Martin Wessner / 13.07.2018

@Hajo Wolf Die schlimmste der schlimmen Sozialdemokraten haben Sie in Ihrer Aufzählung leider vergessen. Frau Yasim Fahami. Liegt aber wohl daran, dass selbst die SPD erkannt hat, dass diese Dame derartig unsympathisch rüberkommt, sodass sie scharenweise die potentielle Wählerschaft vergrault. Wer die Politikerin in diversen ÖRR-Diskussionen erlebt hatte, der konnte nur mit Entsetzen feststellen, dass Yasim Fahami, die -wie sollte es auch anders sein- der Parteilinken zugehört, offensichtlich nur aus reinen Hass auf Gott und die Welt im Allgemeinen und auf Deutschland und die Deutschen im Besonderen bestand. Also hat man sie 2015 als Generalsekretärin der SPD abgesägt und sie anschliessend still und heimlich ins Backoffice verschoben, weil sie der Kundschaft im Frontoffice einfach nicht mehr zumutbar war.
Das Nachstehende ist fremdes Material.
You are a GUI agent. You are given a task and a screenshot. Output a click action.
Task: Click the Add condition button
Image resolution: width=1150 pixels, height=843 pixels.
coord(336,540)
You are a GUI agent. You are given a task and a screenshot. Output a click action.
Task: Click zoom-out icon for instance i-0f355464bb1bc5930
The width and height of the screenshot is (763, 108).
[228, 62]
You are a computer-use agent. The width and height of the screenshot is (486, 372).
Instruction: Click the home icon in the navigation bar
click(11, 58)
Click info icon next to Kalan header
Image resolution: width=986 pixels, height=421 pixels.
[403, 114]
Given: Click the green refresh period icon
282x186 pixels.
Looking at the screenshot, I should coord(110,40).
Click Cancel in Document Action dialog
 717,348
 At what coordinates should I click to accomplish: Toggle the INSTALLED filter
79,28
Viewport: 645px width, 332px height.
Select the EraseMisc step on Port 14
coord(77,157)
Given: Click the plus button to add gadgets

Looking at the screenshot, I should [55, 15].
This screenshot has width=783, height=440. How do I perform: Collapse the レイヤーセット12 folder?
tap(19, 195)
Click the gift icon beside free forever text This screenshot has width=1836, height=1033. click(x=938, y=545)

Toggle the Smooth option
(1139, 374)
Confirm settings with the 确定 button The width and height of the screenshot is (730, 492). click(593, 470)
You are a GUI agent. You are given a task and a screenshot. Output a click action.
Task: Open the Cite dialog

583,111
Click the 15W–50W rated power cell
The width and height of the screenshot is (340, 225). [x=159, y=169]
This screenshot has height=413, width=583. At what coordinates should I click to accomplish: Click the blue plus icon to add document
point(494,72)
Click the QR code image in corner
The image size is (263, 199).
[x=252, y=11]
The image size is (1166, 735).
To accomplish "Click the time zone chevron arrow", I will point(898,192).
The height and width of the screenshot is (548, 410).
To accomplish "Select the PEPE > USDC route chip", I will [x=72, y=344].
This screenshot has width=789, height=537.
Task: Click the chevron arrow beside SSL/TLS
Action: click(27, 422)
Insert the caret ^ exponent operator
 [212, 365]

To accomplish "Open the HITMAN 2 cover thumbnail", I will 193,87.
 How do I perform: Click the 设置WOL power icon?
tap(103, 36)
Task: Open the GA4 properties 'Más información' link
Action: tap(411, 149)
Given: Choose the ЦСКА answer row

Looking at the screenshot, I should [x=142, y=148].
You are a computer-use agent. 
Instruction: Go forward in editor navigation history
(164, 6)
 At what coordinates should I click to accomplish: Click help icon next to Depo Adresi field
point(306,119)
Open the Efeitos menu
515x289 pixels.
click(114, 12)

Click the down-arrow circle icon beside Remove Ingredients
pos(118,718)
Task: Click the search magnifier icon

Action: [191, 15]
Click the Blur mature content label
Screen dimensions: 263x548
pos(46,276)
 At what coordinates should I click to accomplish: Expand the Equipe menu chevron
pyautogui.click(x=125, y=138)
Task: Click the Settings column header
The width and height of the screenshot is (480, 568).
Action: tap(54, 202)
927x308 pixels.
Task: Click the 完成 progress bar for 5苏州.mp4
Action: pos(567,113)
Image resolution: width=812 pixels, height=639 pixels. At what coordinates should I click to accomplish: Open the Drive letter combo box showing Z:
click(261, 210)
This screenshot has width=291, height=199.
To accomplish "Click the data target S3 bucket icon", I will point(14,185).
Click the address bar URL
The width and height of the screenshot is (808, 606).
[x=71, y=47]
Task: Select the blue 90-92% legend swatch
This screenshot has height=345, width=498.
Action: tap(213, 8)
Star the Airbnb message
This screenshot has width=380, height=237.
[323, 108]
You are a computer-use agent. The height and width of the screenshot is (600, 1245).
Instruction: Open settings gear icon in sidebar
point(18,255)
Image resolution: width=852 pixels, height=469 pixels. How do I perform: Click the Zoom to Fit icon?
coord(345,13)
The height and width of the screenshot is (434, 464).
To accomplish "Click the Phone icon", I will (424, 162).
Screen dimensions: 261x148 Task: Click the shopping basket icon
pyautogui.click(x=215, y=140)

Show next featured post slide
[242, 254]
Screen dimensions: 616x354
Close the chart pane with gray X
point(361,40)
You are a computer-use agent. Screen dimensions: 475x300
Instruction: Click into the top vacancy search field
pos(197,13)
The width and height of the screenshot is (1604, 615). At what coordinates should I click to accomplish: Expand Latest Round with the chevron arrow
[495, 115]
Giovanni Brunner / 13.07.2018

Ja Herr Broder, Sie haben das richtig analysiert. Es gibt jedoch dabei einen Schönheitsfehler. Die Kranke linksideologische Wählerschaft hat sich deswegen leider nicht in Luft aufgelöst und hat sich auch nicht bekehren lassen. Sie wandert zu den Grünen und zur Linken, wobei ein paar sicherlich auch zur Rautenmutti. Man könnte dies in Österreich bei den letzten Wahlen sehr gut studieren. Um ÖVP und FPÖ, sprich Kurz und Strache zu verhindern, wählte vor allem die staedtische Hipster und Bobo plage statt grün rot. So wollte man den slim fit Pizzaboten den Kanzler für die SPÖ retten. Selbst die widerliche antisemitische Propaganda seitens des SPÖ Beraters Silberstein (sollte der FPÖ untergeschoben werden) störte dabei nicht!